Rivers announced her intention to terminate the automatic securities disposition plan (ASDP) she adopted in March 2026, which had authorized the orderly sale of 2.5 million shares in two tranches. The first tranche — 1,699,007 subordinate voting shares — has been completed. But Rivers has notified her broker of her intention to cancel the plan on August 11 during the next open trading window, effectively blocking the second tranche that was scheduled to begin September 15.
The decision to terminate a 10b5-1 plan early is notable because these plans are specifically designed to provide executives with a predetermined, systematic approach to selling shares that avoids insider trading concerns. Voluntarily stopping one before completion signals that the CEO believes holding the remaining shares is more valuable than selling them.
Given what's happening around Trulieve right now — trading on the NYSE, the DEA ALJ hearing underway, 280E relief flowing through the medical business, potential reconsolidation of adult-use operations if broader rescheduling succeeds, and expansion catalysts in Georgia and Texas — Rivers appears to be betting that the best is still ahead.
When the CEO cancels her own sell plan, investors should pay attention.
🗞️ The News
📺 Trade To Black
ALJ Hearing Begins Tomorrow | TTB Weekly Recap
ALJ Hearing Underway: The DEA's rescheduling hearing has begun in Arlington, Virginia, with only opponents designated to testify alongside the government through July 15 — raising questions about the evidentiary balance and what the asymmetric format means for the ultimate recommendation.

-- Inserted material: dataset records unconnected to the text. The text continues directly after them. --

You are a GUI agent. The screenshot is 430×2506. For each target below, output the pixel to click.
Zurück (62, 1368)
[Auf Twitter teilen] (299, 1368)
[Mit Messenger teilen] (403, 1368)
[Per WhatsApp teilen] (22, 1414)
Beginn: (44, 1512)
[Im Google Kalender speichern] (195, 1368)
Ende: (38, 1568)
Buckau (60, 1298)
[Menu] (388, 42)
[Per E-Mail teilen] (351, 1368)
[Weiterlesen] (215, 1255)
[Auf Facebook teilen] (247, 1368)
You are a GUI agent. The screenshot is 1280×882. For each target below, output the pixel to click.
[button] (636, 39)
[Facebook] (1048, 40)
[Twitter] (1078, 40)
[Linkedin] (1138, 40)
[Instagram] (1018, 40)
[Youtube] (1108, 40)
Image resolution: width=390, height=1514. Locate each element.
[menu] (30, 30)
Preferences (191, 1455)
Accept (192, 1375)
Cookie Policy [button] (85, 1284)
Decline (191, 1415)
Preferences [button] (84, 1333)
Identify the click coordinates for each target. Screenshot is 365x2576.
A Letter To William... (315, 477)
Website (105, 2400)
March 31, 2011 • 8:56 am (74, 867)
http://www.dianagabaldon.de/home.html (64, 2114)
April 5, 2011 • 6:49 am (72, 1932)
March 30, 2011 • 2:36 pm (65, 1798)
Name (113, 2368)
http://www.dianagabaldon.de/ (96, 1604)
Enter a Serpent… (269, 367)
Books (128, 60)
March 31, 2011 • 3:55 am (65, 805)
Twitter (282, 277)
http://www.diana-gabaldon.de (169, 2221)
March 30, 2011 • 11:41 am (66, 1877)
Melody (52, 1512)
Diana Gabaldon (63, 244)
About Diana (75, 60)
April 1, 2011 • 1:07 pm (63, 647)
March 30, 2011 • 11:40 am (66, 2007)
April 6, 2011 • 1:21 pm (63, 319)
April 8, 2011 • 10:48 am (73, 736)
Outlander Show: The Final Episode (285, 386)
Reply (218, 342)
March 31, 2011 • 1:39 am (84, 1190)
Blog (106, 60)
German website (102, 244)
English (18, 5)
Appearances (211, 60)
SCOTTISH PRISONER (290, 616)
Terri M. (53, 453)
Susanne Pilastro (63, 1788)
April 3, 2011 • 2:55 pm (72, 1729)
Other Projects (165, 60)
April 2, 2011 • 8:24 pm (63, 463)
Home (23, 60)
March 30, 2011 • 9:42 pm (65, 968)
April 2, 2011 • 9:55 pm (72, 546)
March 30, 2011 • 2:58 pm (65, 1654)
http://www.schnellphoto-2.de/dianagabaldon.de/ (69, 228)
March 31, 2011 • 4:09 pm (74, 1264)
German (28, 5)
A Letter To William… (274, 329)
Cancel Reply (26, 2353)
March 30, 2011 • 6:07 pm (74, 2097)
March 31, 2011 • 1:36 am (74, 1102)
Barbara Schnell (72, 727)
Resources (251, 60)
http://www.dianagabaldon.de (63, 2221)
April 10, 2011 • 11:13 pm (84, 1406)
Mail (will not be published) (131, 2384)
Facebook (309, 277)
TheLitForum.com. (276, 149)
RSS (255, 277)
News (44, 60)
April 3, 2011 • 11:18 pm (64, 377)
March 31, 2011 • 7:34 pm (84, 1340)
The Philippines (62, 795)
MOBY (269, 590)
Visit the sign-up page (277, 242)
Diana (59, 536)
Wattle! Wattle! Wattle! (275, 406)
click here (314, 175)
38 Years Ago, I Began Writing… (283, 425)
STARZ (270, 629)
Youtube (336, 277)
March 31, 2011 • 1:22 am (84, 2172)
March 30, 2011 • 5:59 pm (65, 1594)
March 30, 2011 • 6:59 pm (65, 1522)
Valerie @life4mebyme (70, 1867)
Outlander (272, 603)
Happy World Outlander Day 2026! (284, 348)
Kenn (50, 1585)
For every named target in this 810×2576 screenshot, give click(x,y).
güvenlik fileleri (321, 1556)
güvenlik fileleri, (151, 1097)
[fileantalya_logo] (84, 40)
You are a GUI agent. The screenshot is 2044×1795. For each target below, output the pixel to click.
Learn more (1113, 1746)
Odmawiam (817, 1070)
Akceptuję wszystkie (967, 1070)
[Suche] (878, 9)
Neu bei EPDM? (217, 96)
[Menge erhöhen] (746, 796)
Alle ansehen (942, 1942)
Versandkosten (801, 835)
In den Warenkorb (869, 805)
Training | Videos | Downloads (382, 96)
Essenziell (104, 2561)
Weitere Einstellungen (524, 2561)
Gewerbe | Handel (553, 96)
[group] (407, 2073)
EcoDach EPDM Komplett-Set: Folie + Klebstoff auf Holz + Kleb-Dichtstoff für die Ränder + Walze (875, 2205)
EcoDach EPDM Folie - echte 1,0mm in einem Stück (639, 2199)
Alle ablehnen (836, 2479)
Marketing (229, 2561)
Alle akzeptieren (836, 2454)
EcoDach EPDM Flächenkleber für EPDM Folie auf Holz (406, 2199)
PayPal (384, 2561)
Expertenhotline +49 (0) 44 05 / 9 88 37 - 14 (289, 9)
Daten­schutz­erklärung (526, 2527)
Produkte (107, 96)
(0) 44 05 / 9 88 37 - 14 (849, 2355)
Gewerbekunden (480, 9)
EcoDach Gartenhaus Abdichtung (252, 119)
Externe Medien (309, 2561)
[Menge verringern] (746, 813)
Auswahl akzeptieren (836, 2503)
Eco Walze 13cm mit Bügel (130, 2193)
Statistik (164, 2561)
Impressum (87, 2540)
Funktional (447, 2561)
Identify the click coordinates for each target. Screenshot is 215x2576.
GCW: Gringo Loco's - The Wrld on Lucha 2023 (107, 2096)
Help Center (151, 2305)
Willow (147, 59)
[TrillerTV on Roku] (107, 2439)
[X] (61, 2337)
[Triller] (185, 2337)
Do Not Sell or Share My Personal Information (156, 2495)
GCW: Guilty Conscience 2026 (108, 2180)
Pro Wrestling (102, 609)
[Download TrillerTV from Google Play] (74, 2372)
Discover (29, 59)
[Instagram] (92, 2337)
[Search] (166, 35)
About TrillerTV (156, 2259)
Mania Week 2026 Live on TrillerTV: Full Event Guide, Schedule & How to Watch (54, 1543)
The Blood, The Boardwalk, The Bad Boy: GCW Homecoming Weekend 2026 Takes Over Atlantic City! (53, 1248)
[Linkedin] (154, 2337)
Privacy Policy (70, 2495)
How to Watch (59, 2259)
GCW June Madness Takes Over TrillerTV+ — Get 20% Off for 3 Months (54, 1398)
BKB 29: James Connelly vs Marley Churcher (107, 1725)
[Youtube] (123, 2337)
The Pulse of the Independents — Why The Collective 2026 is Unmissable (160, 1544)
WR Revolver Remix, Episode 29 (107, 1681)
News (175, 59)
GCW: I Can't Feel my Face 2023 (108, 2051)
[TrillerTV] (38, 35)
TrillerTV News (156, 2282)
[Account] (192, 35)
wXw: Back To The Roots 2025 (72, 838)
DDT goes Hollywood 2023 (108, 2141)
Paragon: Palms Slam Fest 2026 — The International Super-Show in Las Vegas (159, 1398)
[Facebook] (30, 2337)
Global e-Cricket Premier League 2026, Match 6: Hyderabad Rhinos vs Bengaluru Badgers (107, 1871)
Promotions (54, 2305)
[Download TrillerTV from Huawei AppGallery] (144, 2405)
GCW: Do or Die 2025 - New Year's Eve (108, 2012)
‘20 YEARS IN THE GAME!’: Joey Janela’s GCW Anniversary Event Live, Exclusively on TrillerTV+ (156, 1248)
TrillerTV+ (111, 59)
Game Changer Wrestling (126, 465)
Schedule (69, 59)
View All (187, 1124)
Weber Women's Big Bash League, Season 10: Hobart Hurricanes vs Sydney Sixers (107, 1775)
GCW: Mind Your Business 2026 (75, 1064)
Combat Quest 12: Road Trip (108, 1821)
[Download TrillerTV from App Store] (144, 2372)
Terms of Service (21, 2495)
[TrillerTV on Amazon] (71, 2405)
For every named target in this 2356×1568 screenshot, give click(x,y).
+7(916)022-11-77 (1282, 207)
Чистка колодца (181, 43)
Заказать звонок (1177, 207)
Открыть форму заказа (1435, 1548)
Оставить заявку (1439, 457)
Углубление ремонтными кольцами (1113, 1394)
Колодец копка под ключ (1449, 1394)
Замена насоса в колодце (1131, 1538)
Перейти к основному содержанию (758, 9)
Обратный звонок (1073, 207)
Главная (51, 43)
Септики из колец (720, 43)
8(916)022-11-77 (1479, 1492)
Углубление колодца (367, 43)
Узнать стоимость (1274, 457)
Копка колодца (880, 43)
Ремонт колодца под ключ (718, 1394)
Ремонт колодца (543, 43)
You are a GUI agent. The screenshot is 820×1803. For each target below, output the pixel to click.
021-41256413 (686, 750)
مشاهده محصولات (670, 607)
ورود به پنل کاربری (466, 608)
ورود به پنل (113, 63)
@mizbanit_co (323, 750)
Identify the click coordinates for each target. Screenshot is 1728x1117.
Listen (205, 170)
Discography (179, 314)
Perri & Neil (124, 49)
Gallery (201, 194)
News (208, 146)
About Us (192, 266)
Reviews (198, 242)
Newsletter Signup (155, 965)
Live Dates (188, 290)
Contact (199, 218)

Repeal Threats Emerge: Massachusetts will vote on an adult-use cannabis repeal initiative in November 2026, while Maine could face a similar measure in 2027 — marking the first serious attempts to reverse voter-approved legalization in any state and threatening billions in operator investment.
Uplisting Wave Continues: Glass House Brands becomes the second U.S. plant-touching operator to list on a major exchange, following Trulieve's NYSE debut — while Curaleaf, TerrAscend, and MariMed continue positioning for Schedule III through DEA registrations, capital raises, and corporate restructuring.
Psychedelics Hit Inflection: Definium's landmark Phase 3 data, combined with over $1 billion in recent capital raises across Definium, Compass Pathways, and Helus Pharma, signals the psychedelic therapeutics sector has crossed from speculative to institutional — with multiple Phase 3 readouts expected before year-end.